Seu romance guarda boas reflexões sobre os obstáculos que atulham o caminho de um escritor. Você abre o Canto XI: “Estacou num parágrafo que não conseguia refazer. Alterou a ordem das frases, intercambiou orações, substituiu palavras, fragmentou períodos ou, ao contrário, encadeou-os. Nada ficava bom. Às vezes dava vontade de fazer tudo, qualquer negócio, menos escrever”. Pode a literatura, contudo, ser reduzida a questões técnicas? Será ela o resultado de um bom funcionamento? Escrever bem é fazer boa literatura? São ilusões que atormentam seu personagem e que o levam à obesidade literária. Então, ele se empanturra de frases, de citações, de recursos, de estratégias. Mas será isso escrever?

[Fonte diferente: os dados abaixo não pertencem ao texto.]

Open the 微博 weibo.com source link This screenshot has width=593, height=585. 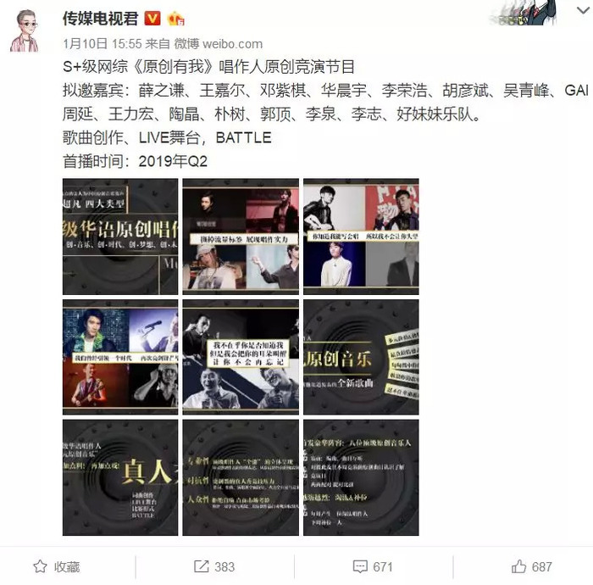point(219,44)
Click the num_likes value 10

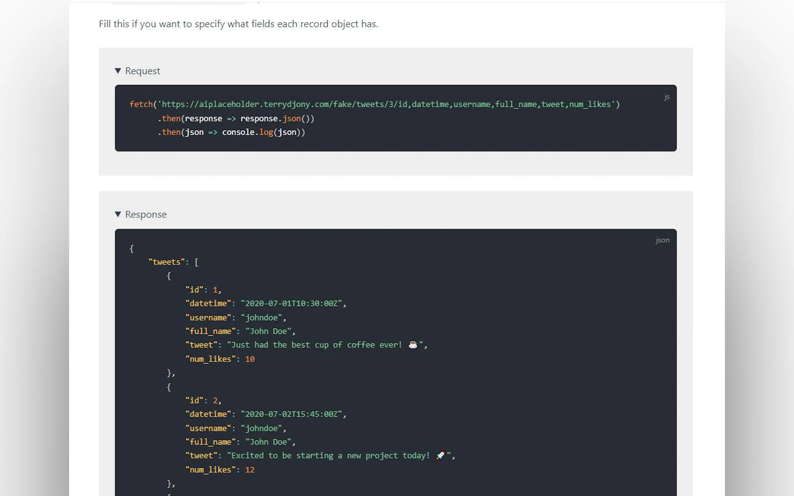[x=249, y=359]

Assim como a resposta nunca virá de fora — de um leitor “competente”, ou “experiente”, ou qualquer outro papel imaginário que você possa me atribuir, ela também nunca virá de manuais, de exercícios regulares, de cânones. Seu personagem se sente condenado a escrever um livro: pois é dessa condenação que se deve sempre partir. É disso, e de nada mais. Leio seu Jaboc, Otto, e, de alguma forma, encontro nele o mesmo Otto que me enviou os inéditos que nunca li. Entendo isso como um sinal de que você não perdeu o fio que, desde o início, o liga à escrita. É só o que posso sugerir: nunca o perca de vista. Mas na verdade, dura verdade, isso não depende só de você.
O que vai fazer com esse fio? É o problema que seu livro agrava, problema a que todo livro, uma vez pronto, dá corpo. Cada livro, em vez de ser uma solução, é uma pergunta. Por isso a literatura, apesar de todos os maus agouros, resiste.